No moment more or less important than any other moment, all the same: the pain as the doctor scraped signified nothing beyond itself, no more constituted the pattern of her life than did the movie on television in the living room of this house in Encino. The man in the white duck pants was sitting out there watching the movie and she was lying in here not watching the
movie, and that was all there was to that. Why the volume on the set was turned up so high seemed another question better left unasked. “Hear that scraping, Maria?” the doctor said. “That should be the sound of music to you … don’t scream, Maria, there are people next door, almost done, almost over, better to get it all now than do it again a month from now … I said don’t make any noise, Maria, now I’ll tell you what’s going to happen, you’ll bleed a day or so, not heavily, just spotting, and then a month, six weeks from now you’ll have a normal period, not this month, this month you just had it, it’s in that pail.”

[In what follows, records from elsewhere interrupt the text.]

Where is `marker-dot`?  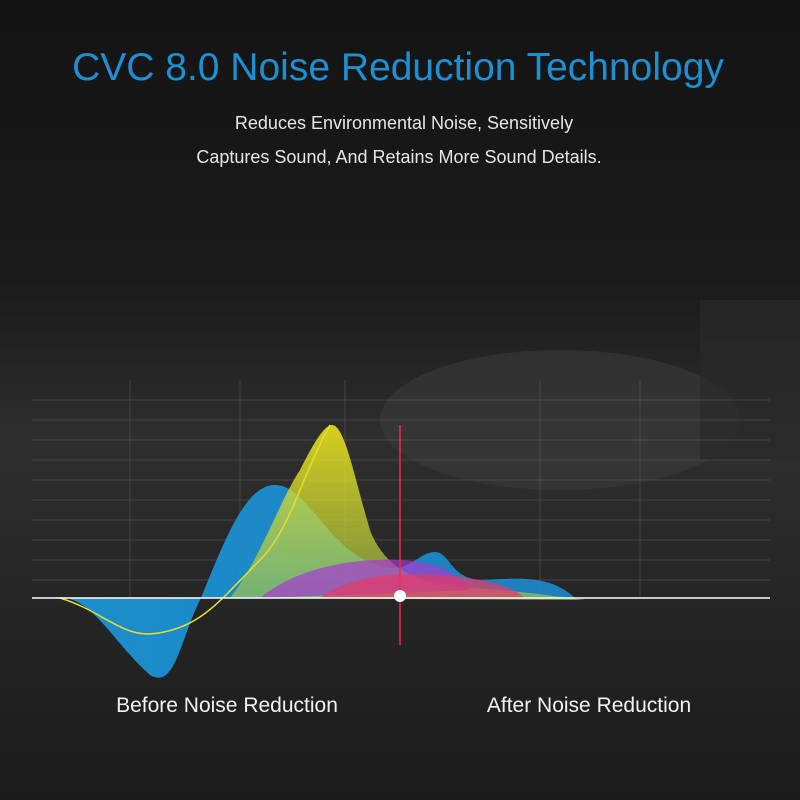
marker-dot is located at coordinates (400, 596).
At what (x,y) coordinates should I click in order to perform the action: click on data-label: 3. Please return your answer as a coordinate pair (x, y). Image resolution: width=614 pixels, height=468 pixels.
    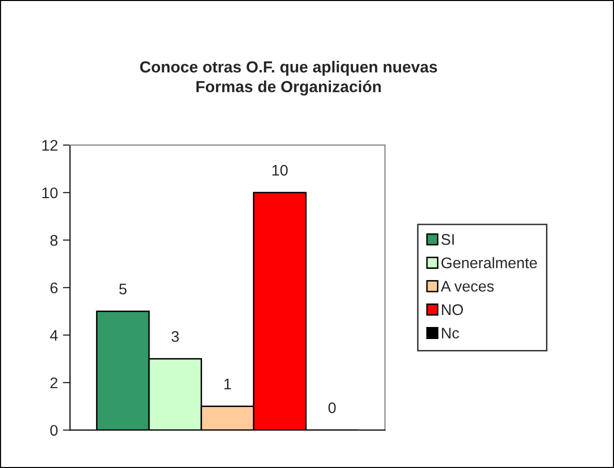
    Looking at the image, I should click on (176, 336).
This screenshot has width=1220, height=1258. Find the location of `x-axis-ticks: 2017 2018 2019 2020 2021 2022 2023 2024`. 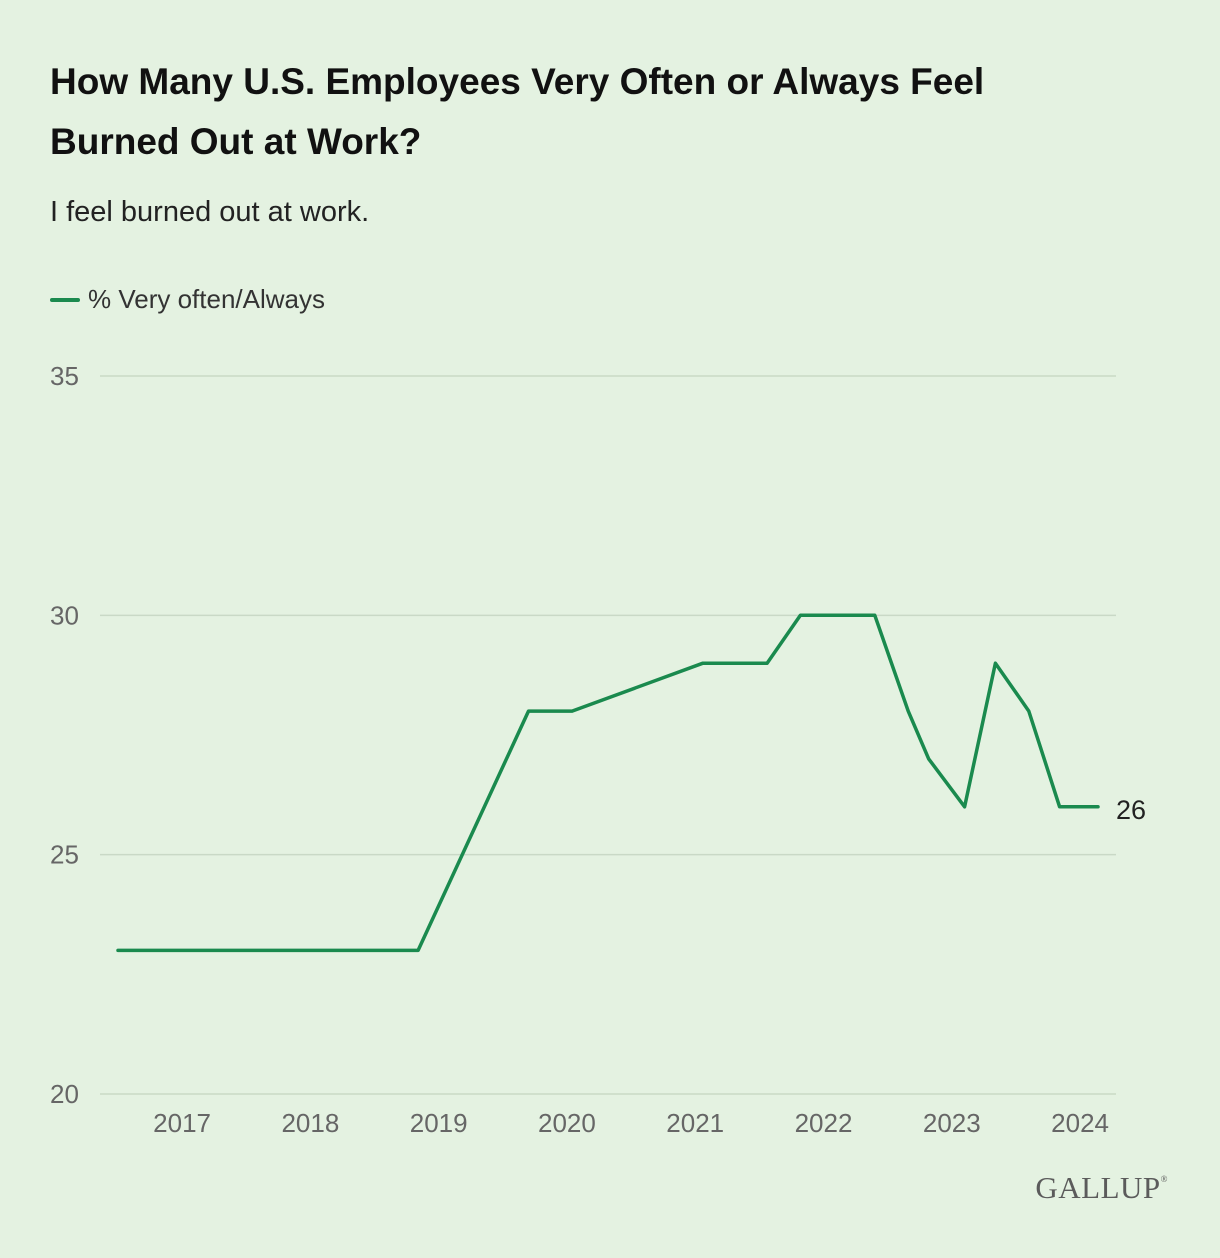

x-axis-ticks: 2017 2018 2019 2020 2021 2022 2023 2024 is located at coordinates (631, 1123).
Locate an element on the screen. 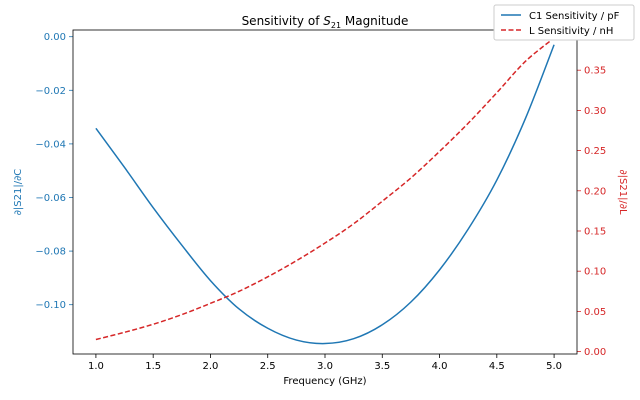 This screenshot has width=640, height=400. y-right-tick-label: 0.00 is located at coordinates (595, 352).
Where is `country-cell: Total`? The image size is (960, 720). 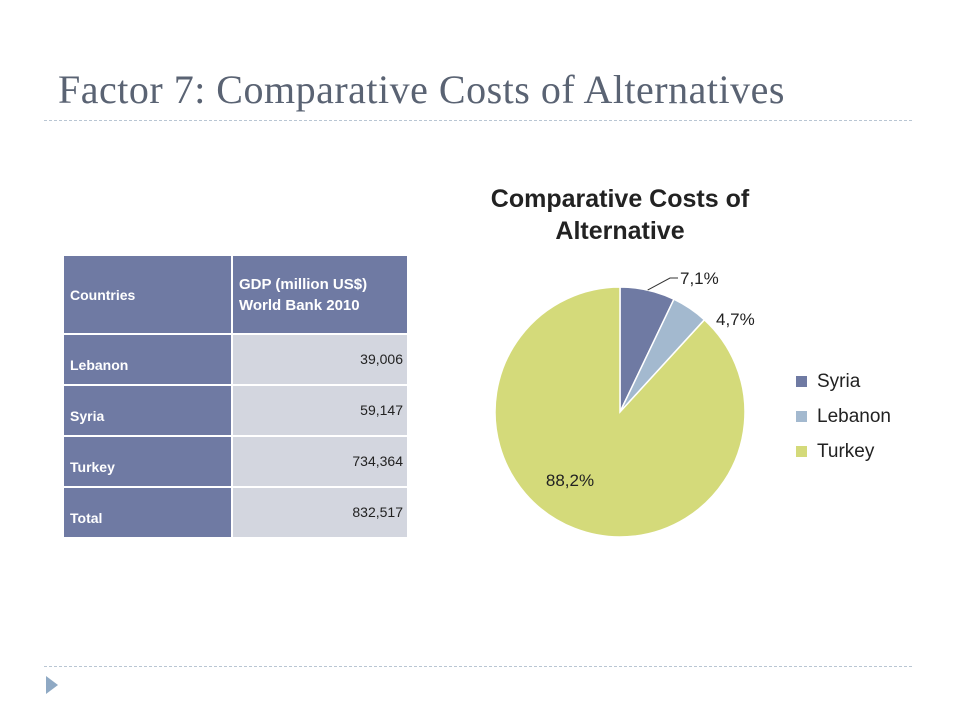 country-cell: Total is located at coordinates (148, 513).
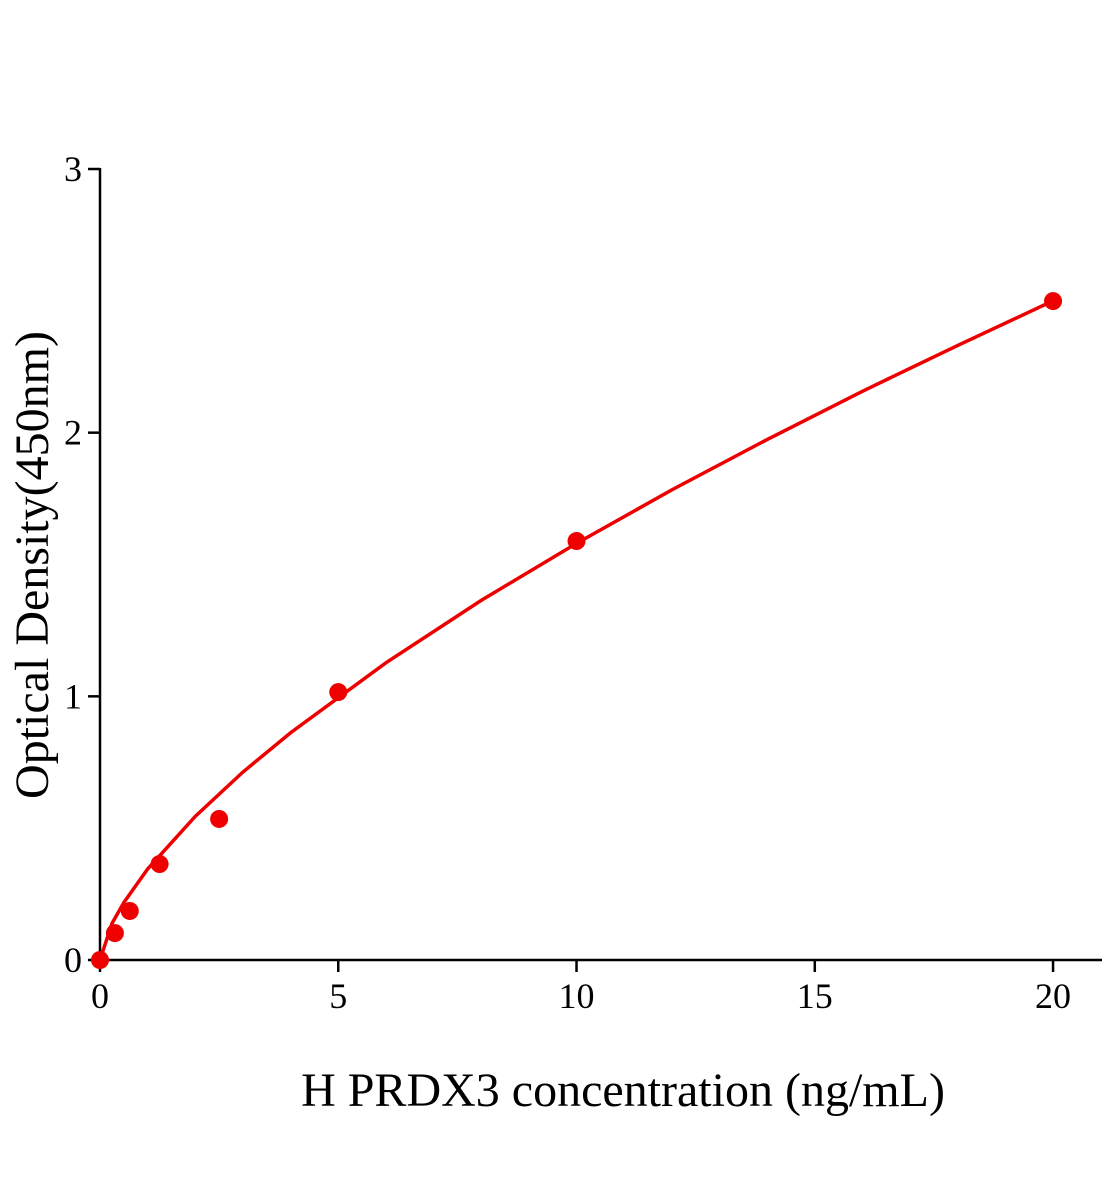 The height and width of the screenshot is (1200, 1104). Describe the element at coordinates (73, 169) in the screenshot. I see `y-tick-label: 3` at that location.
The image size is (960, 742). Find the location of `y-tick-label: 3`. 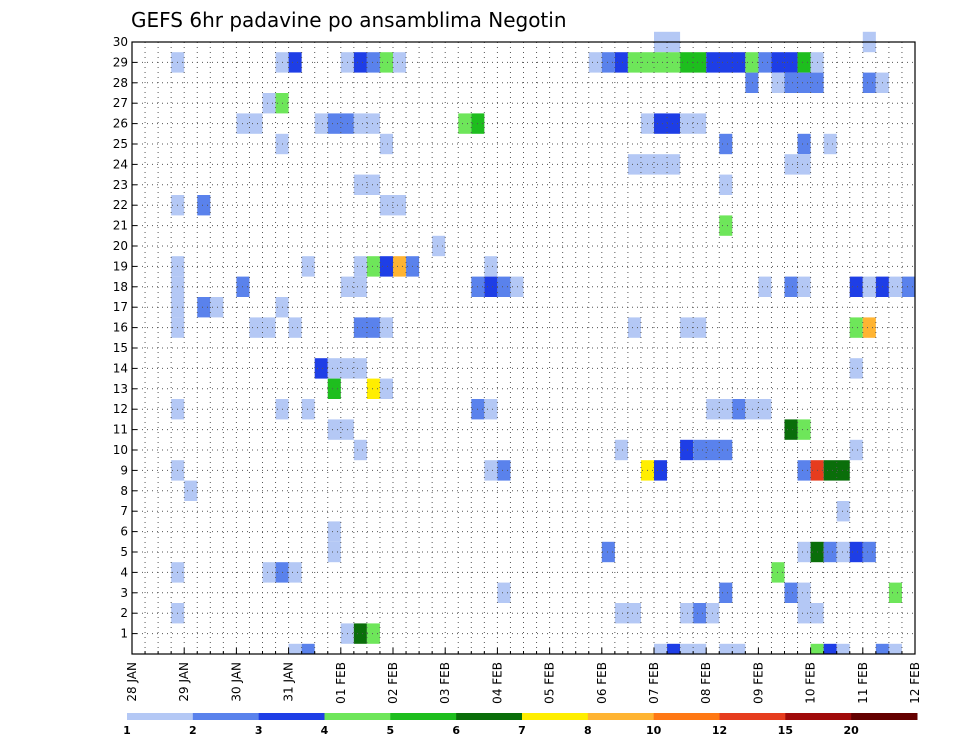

He went into the bathroom then (later she would try to fix in her mind the exact circumstances of his leaving the bedroom, would try to remember if he took the pail with him, later that would seem important to her) and by the time he came back the contractions had stopped. He gave her one envelope of tetracycline capsules and another of ergot tablets and by six o’clock of that hot October afternoon she was out of the bedroom in Encino and back in the car with the man in the white duck pants. The late sun seemed warm and benevolent on her skin and everything she saw looked beautiful, the summer pulse of life itself made manifest. As she backed out of the driveway she smiled radiantly at her companion.
“You missed a pretty fair movie,” he said. “Paula
Raymond.” He reached into his pocket for what seemed to be a cigarette holder. “Ever since I gave up smoking I carry these by the dozen, they look like regular holders but all you get is air.”
Maria stared at his outstretched hand.
“Take
it. I noticed you’re still smoking. You’ll thank me some day.”
“Thank you.”
“I’m a regular missionary.” The man in the white duck pants resettled his soft bulk and gazed out the car window. “Gee, Paula Raymond was a pretty girl,” he said then. “Funny she never became a star.”